My parents never discussed their finances with me, and if they had I would have at least gained a general knowledge of what it takes to own and maintain a home and automobile, pay utilities, buy groceries and clothing, and still have enough money left over for any incidental needs before the next pay check rolls in.
It’s for these reasons that all high schools need to develop and offer lessons in personal finances to seniors before they graduate.
An outline of topics that need to be taught are:
• How to balance a checkbook
By the time most seniors graduate they’re going to need to establish a checking account, especially if they plan to attend college. Without this knowledge, many of them aren’t going to be able to manage their money effectivly enough, and they’ll end up overdrafting their accounts and paying high fees associated with it. They need to understand that they can’t spend money they don’t have, and once they’re on their own, they may not be able to rely on mommy and daddy to bail them out.
• Your gross paycheck, deductions, and net pay
Chances are that most of them have never had to work a paying job in their entire life. They need to learn about paychecks and all of the deductions the federal and state governments withhold from them. If they don’t understand withholdings of federal and state taxes, social security, medicare etc., they’re going to receive a real shock when that first pay check is handed to them. They need to understand that just because they will be grossing a certain amount based on hourly or salery pay, the amount of money they actually receive will be far less than they anticipated.
• Total monthly income minus set expenses equals disposable income
This block of instruction will be the most important towards understanding the complete relationship between earnings, expenses and disposable income. By the time they’re given a total earnings statement and they subtract their rent or mortgage, utilities, loan payments etc., they’ll be able to see the larger picture and begin to understand why their parents often told them they couldn’t afford to buy a certain item or go to a certain place.
• Credit cards, minimum payments and interest rates; the do’s and don’ts
Most kids don’t understand the relationship between credit cards and money. They understand that credit cards are a form of money but they don’t realize the trouble these cards present when used freely and unwisely. By showing the students just how much one credit card will cost them extra over a one year period, and how much of their disposable income they’ll have to apply to paying on that one card, they’ll soon realize that having more than one card will substantially impact what they have left to live on.
• Home, automobile and personal loans
High school students need to be shown what happens during any loan application process, and they need to realize what the true cost of any loan will be to them. They don’t know that by the time they finish paying for a home loan, they will have paid three to four times more for the house than what the negotiated price was. They’ll have a good understanding of all the fees associated with home, auto and personal loans, and will finally realize the true cost associated with them.
• Educational student loans for college
Loans to go to college can come back to haunt a student when they finally earn their degree and get that first job. With the rising costs of college tuition, and the state of the economy, many college graduates can’t find work in their fields of study, and wind up taking jobs elsewhere when available. These jobs often don’t pay what they were expecting, and many student loans go unpaid. High school students need to see how this can impact their disposable income from any job, and understand what it may mean to their quality of life.
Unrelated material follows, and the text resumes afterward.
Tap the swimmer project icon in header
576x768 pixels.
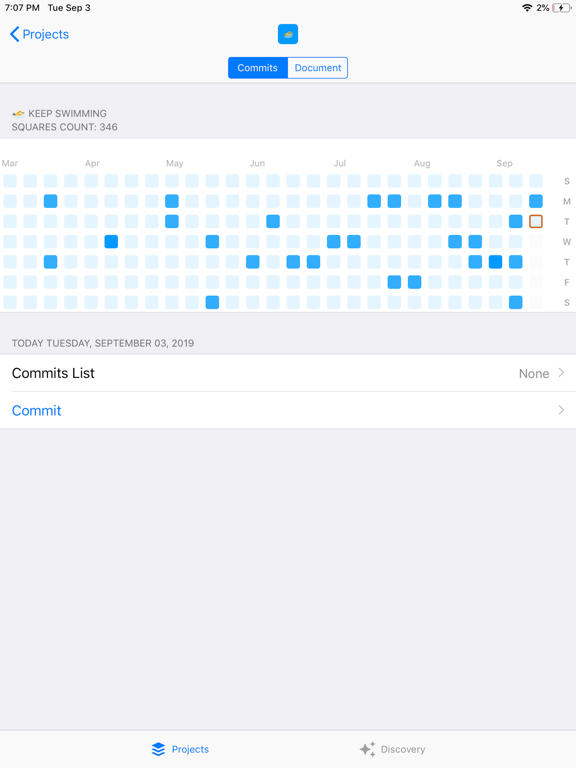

• Living within a structured budget
This is perhaps the most important lesson high school students will need to learn. Most of them have never had to live on a budget before. They asked their parents for money and got it, then spent it without regard to any future consequences. Taking all of the earlier lessons and bringing them together under this lesson will teach everyone how to live within their means so that they’ll be able to pay all of their legal debts every month, put food on the table and still have money left when they receive their next paycheck.
Somebody has to teach high school students about finances. If we could do a survey with the parents of all high school kids in the nation and ask them how much they teach their children about finances, it would be no surprise as to why we’ve been experiencing so many problems in the failure to repay loans on the credit market. High school is the best place to begin educating our future adults in financial responsibility, and it needs to start now, before it’s too late.